▸ Objectif de l'exercice
Reproduisez le passage de l'article situé entre « Choisir langue » et « par la guerre. », bornes incluses, en substituant « VIH » à « sida ».

▸ Texte d'étude
● ● ● ● ● ● ●
Rechercher

/ languages

Choisir langue
 

Congo démocratique

Victimes de la guerre et du sida

Au moment où se tient la conférence mondiale de Barcelone sur le sida, Catherine Ninin s’est rendue en RD Congo où le sida gagne du terrain dans un pays ravagé par la guerre.
De notre envoyée spéciale en République démocratique du Congo

Ecoutez le magazine Reporter de Catherine Ninin (durée 20 minutes)

«Combien d’entre vous ont déjà violé une femme ?» Sans hésitation, une main se lève, puis deux, trois, dix… Les jeunes soldats interrogés à Goma dans l’est de la République démocratique du Congo reconnaissent sans peine avoir violé des femmes. «J’ai fait comme les autres», explique doucement l’un d’entre eux. Ici comme dans l’ensemble du pays, le sida fait partie des dégâts collatéraux provoqué par les conflits qui ravagent la RDC depuis des années.
● ● ● ● ● ● ●
▸ Informations
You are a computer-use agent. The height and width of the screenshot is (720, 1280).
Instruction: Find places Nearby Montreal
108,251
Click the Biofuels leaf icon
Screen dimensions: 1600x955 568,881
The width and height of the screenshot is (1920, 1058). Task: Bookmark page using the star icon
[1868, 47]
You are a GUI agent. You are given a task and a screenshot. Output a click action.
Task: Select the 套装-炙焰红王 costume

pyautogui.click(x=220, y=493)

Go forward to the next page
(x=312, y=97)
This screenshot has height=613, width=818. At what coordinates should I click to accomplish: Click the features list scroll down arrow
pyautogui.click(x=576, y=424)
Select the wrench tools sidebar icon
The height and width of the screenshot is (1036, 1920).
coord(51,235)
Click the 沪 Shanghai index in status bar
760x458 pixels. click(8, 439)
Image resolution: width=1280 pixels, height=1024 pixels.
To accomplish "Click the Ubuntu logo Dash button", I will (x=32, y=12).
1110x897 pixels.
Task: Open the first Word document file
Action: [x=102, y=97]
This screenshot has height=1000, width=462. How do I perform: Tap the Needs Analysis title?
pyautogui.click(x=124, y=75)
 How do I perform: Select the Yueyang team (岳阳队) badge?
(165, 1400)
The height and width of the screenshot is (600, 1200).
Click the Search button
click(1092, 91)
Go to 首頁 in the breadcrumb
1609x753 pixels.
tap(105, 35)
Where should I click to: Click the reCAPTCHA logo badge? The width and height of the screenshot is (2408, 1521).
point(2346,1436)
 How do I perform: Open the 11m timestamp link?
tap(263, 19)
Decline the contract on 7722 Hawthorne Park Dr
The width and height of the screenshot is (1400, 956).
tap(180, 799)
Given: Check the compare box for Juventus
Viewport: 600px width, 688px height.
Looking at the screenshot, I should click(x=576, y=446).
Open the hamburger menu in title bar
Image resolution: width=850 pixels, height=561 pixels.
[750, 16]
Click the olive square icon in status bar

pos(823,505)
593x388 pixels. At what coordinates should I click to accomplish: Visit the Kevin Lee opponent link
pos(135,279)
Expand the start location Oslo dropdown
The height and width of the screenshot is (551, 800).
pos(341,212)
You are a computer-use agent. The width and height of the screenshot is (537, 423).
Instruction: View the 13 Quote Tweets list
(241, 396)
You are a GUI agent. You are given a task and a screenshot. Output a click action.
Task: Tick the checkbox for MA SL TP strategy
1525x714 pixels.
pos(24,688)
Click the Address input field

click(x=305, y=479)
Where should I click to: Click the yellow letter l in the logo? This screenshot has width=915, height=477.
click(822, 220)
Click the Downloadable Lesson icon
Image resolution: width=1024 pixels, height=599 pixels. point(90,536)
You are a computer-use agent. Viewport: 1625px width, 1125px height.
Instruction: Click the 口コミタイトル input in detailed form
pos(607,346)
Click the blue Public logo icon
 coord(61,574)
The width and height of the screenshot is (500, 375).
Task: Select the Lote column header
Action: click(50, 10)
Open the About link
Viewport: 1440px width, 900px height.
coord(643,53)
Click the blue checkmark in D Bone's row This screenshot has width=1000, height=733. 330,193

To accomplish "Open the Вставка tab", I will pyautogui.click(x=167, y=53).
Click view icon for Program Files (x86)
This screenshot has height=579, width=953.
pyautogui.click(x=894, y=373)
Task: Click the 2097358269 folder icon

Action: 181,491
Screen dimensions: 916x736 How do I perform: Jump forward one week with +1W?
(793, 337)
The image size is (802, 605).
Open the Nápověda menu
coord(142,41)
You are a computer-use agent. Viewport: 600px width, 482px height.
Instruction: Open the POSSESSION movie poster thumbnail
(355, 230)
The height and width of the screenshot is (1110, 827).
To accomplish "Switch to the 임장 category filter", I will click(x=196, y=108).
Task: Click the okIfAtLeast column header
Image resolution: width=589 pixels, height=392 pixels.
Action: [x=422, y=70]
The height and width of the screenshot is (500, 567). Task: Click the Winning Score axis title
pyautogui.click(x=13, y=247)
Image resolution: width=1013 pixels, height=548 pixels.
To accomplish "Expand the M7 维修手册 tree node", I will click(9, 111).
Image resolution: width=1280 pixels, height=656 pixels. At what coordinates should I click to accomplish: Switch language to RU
● ● ● ● ● ● ●
▸ Résultat attendu
Choisir langue
 

Congo démocratique

Victimes de la guerre et du VIH

Au moment où se tient la conférence mondiale de Barcelone sur le VIH, Catherine Ninin s’est rendue en RD Congo où le VIH gagne du terrain dans un pays ravagé par la guerre.